> **TASK GOAL**:
Reproduce verbatim the stretch of the listing from the line containing "Where should I" through the line containing "Looking at the", including both of those lines.

> **MATERIAL SUPPLIED**:
Begin

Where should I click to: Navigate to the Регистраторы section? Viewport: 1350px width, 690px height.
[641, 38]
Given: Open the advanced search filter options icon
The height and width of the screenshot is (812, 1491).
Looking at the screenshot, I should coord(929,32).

End
Begin

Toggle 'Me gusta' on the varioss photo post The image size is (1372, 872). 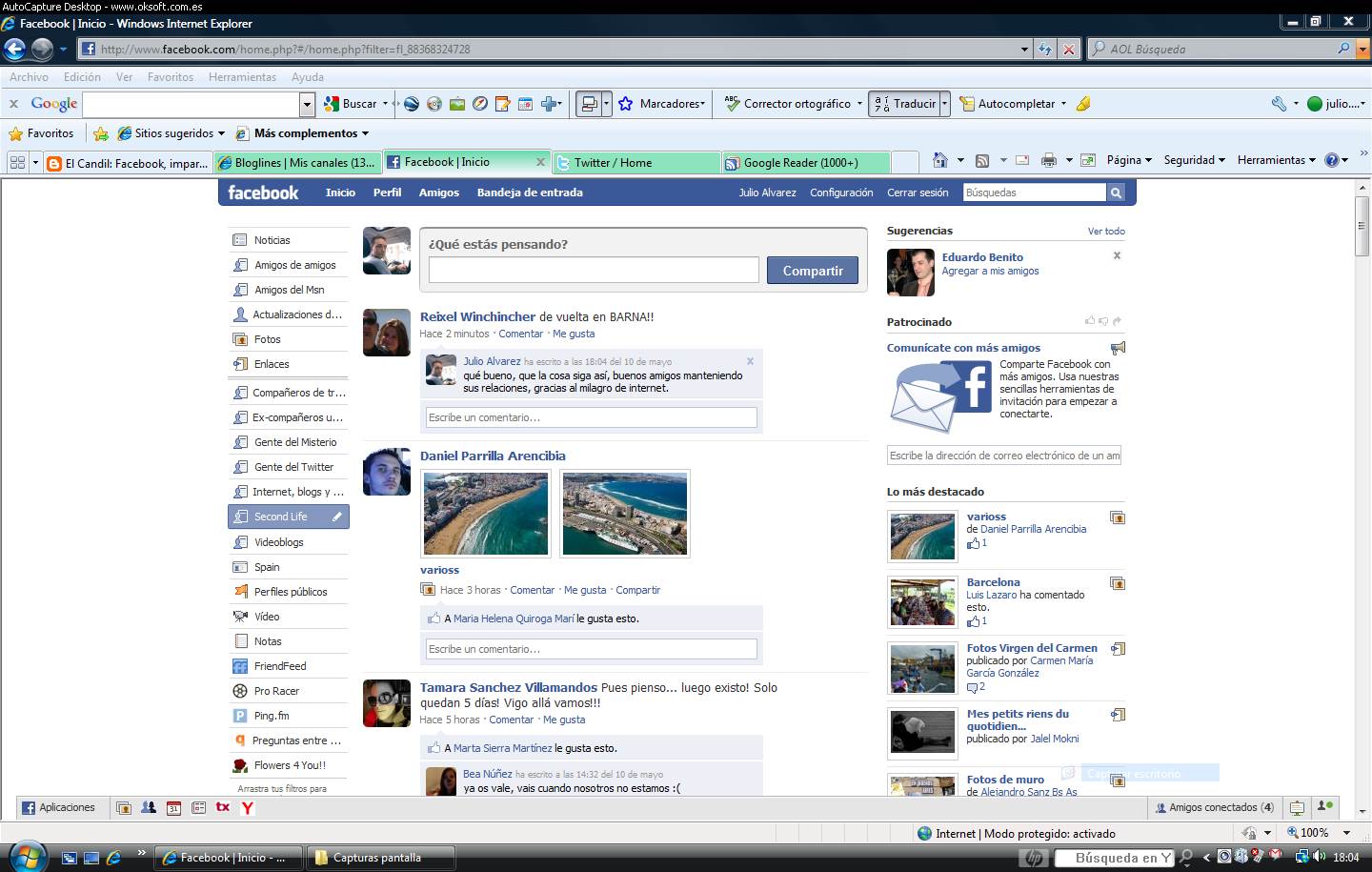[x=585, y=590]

End

> **FINISHED TASK**:
Where should I click to: Navigate to the Регистраторы section? Viewport: 1350px width, 690px height.
[641, 38]
Given: Open the advanced search filter options icon
The height and width of the screenshot is (812, 1491).
Looking at the screenshot, I should coord(929,32).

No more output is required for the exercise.